Episode 146: Premiers signes de faiblesse


"Bonjour mon ange."

Vitae venait enfin de réaliser l'un de ses rêves les plus chers. Être maman, avoir un enfant. La petite avait les cheveux clairs, et le visage le plus mignon du monde. Elle la prit dans ses bras, et la câlina doucement.

Elle ne se rappelait plus très bien de l'accouchement: elle n'avait pas réussi à savoir qui l'avait été, et comment Félicité était arrivée dans son berceau.

Cet endroit continuait d'être étrange. Elle n'avait aucun souvenir net depuis son arrivée.


C'était toujours flou, peu importe ce à quoi elle essayait de se rattacher. La journée d'hier? Impossible de s'en souvenir correctement.

Ce qu'elle avait mangé pour le repas de midi? Elle ne se rappelait pas non plus.

Il n'y avait plus que le présent qui comptait, c'était tout ce qui lui restait pour s'occuper de sa fille.

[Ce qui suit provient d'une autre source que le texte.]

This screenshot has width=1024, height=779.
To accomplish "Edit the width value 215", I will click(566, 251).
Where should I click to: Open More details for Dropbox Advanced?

Elle la berça près de la fenêtre, de laquelle on pouvait voir les nuages. Elle voulait lui montrer à quel point cet endroit était beau.


Puis le bébé s'endormit, alors elle la reposa dans son lit, et aller s'allonger à son tour.

Depuis l'accouchement, elle se sentait très fatiguée. Malgré de longues nuits, elle récupérait difficilement. Elle se disait qu'il suffisait d'attendre, et que dans quelques jours tout irait mieux.

Elle prit un livre pour lui tenir compagnie. Arwen le lui avait glissé avant qu'elle ne s'en aille. Cela, elle s'en souvenait très bien.

Les premières pages à peine tournées, elle comprit de quoi il s'agissait. Arwen lui racontait tout ce qu'il avait toujours su de l'île.


C'était une lecture lente, qui allait lui prendre beaucoup de temps. Il y avait tant d'informations à avaler...

Le fait que ses grands-parents avaient été éliminés par le gouvernement. Que Julian non plus, n'était pas mort par accident.

Comment on avait modifié la mémoire et la personnalité de son oncle, Neven. Afin qu'il tente d'influencer son frère. Cela n'avait pas marché.

Et le plus assourdissant, comment Emere avait espionné sa famille par vengeance.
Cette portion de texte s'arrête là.